## Work instructions:
The answer must be every record below, repeated exactly.

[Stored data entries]
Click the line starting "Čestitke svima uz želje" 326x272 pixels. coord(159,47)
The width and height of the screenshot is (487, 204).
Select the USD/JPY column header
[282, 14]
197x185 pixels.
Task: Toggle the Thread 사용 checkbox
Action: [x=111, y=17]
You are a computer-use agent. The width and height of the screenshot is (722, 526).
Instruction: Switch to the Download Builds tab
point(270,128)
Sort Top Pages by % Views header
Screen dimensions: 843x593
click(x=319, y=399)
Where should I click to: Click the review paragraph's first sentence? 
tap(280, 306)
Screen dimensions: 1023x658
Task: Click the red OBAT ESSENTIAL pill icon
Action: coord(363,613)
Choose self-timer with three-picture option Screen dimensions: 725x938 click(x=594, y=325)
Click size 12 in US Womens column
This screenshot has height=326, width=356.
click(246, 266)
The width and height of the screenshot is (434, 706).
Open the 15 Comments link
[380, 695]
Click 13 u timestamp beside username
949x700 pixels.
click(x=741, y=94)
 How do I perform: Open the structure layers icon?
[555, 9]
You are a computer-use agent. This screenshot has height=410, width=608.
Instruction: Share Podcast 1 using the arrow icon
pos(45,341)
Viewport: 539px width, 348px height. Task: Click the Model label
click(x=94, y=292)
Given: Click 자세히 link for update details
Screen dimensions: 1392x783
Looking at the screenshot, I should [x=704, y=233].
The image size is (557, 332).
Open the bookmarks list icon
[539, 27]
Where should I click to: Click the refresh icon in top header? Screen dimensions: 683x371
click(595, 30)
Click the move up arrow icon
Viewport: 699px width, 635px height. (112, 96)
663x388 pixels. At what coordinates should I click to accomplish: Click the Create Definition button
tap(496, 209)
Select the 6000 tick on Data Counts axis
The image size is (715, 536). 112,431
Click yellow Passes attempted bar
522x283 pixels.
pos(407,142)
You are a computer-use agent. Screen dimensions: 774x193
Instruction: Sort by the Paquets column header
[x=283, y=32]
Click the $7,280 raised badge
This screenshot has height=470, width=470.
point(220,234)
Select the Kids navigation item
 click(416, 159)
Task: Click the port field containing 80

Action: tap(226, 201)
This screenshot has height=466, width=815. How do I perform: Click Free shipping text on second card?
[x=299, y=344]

## Answer section:
Click the line starting "Čestitke svima uz želje" 326x272 pixels. coord(159,47)
The width and height of the screenshot is (487, 204).
Select the USD/JPY column header
[282, 14]
197x185 pixels.
Task: Toggle the Thread 사용 checkbox
Action: [x=111, y=17]
You are a computer-use agent. The width and height of the screenshot is (722, 526).
Instruction: Switch to the Download Builds tab
point(270,128)
Sort Top Pages by % Views header
Screen dimensions: 843x593
click(x=319, y=399)
Where should I click to: Click the review paragraph's first sentence? 
tap(280, 306)
Screen dimensions: 1023x658
Task: Click the red OBAT ESSENTIAL pill icon
Action: coord(363,613)
Choose self-timer with three-picture option Screen dimensions: 725x938 click(x=594, y=325)
Click size 12 in US Womens column
This screenshot has height=326, width=356.
click(246, 266)
The width and height of the screenshot is (434, 706).
Open the 15 Comments link
[380, 695]
Click 13 u timestamp beside username
949x700 pixels.
click(x=741, y=94)
 How do I perform: Open the structure layers icon?
[555, 9]
You are a computer-use agent. This screenshot has height=410, width=608.
Instruction: Share Podcast 1 using the arrow icon
pos(45,341)
Viewport: 539px width, 348px height. Task: Click the Model label
click(x=94, y=292)
Given: Click 자세히 link for update details
Screen dimensions: 1392x783
Looking at the screenshot, I should [x=704, y=233].
The image size is (557, 332).
Open the bookmarks list icon
[539, 27]
Where should I click to: Click the refresh icon in top header? Screen dimensions: 683x371
click(595, 30)
Click the move up arrow icon
Viewport: 699px width, 635px height. (112, 96)
663x388 pixels. At what coordinates should I click to accomplish: Click the Create Definition button
tap(496, 209)
Select the 6000 tick on Data Counts axis
The image size is (715, 536). 112,431
Click yellow Passes attempted bar
522x283 pixels.
pos(407,142)
You are a computer-use agent. Screen dimensions: 774x193
Instruction: Sort by the Paquets column header
[x=283, y=32]
Click the $7,280 raised badge
This screenshot has height=470, width=470.
point(220,234)
Select the Kids navigation item
 click(416, 159)
Task: Click the port field containing 80

Action: tap(226, 201)
This screenshot has height=466, width=815. How do I perform: Click Free shipping text on second card?
[x=299, y=344]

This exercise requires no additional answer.